## [FRAGMENTO SELECCIONADO]
----

De tanto hablar de creatividad hemos pasado a convertirla en un hiperconcepto. Es decir, un término con tanto poder explicativo que, de significarlo todo, ha pasado a significar apenas nada. Hoy día ya no se sabe exactamente si la creatividad es una habilidad, una forma de talento innato, un rasgo de la personalidad, una actitud o un valor a fomentar. Lo más llamativo, quizá, es que ante tamaña marea de enfoques, hipótesis, teorías, conjeturas y opiniones, a estas alturas todos deberíamos ya ser creativos, a juzgar por la enorme cantidad de literatura de todos los tipos que se ha vertido sobre el asunto.
Al mismo tiempo, en una época caracterizada por la incertidumbre y el vértigo, las organizaciones han creado inmensas maquinarias al objeto de innovar, al tiempo que las buenas ideas, que son su combustible, siguen siendo caprichosamente esquivas. La escuela, por su parte, sigue lamentándose de no poder, o no saber, retener la creatividad infantil que se escapa entre los dedos de sus alumnos a lo largo de su vida en el colegio. Quizá el mayor error haya estado en sobreentender que la creatividad, lo que quiera que sea, es una materia estática.
Mientras la creatividad se iba convirtiendo en un hiperconcepto difuso, el planeta ha ido caminando, lenta pero inexorablemente, hacia una crisis global de ideas.

----

## [MATERIAL PROPORCIONADO]

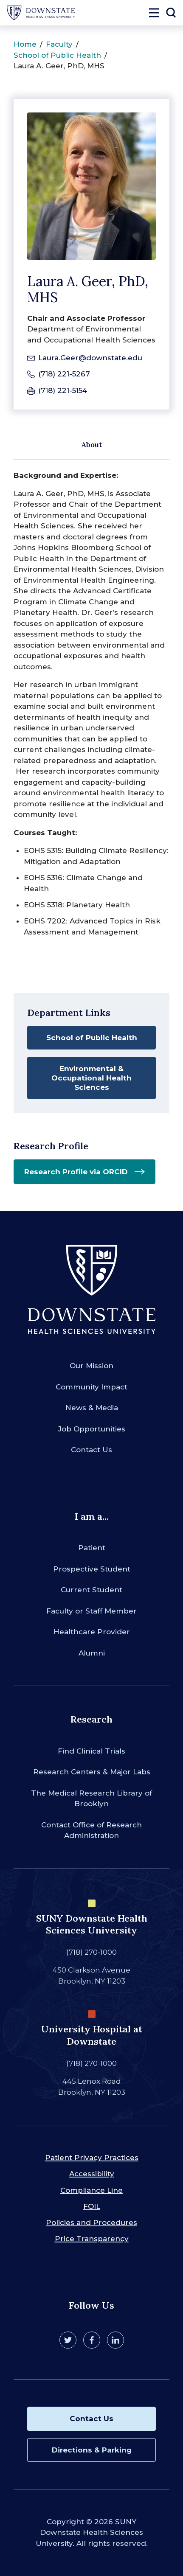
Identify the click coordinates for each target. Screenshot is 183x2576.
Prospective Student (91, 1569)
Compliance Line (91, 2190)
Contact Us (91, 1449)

----

## [EJERCICIOS PROPUESTOS]
**a.** Devuelve sin cambios el pasaje del texto sobre la creatividad que empieza en "Al mismo tiempo, en" y termina en "una materia estática.".
**b.** Según el texto sobre la creatividad, ¿hacia qué ha ido caminando el planeta mientras la creatividad se convertía en un hiperconcepto difuso?

## [RESPUESTAS]
**a.**
Al mismo tiempo, en una época caracterizada por la incertidumbre y el vértigo, las organizaciones han creado inmensas maquinarias al objeto de innovar, al tiempo que las buenas ideas, que son su combustible, siguen siendo caprichosamente esquivas. La escuela, por su parte, sigue lamentándose de no poder, o no saber, retener la creatividad infantil que se escapa entre los dedos de sus alumnos a lo largo de su vida en el colegio. Quizá el mayor error haya estado en sobreentender que la creatividad, lo que quiera que sea, es una materia estática.

**b.** Hacia una crisis global de ideas.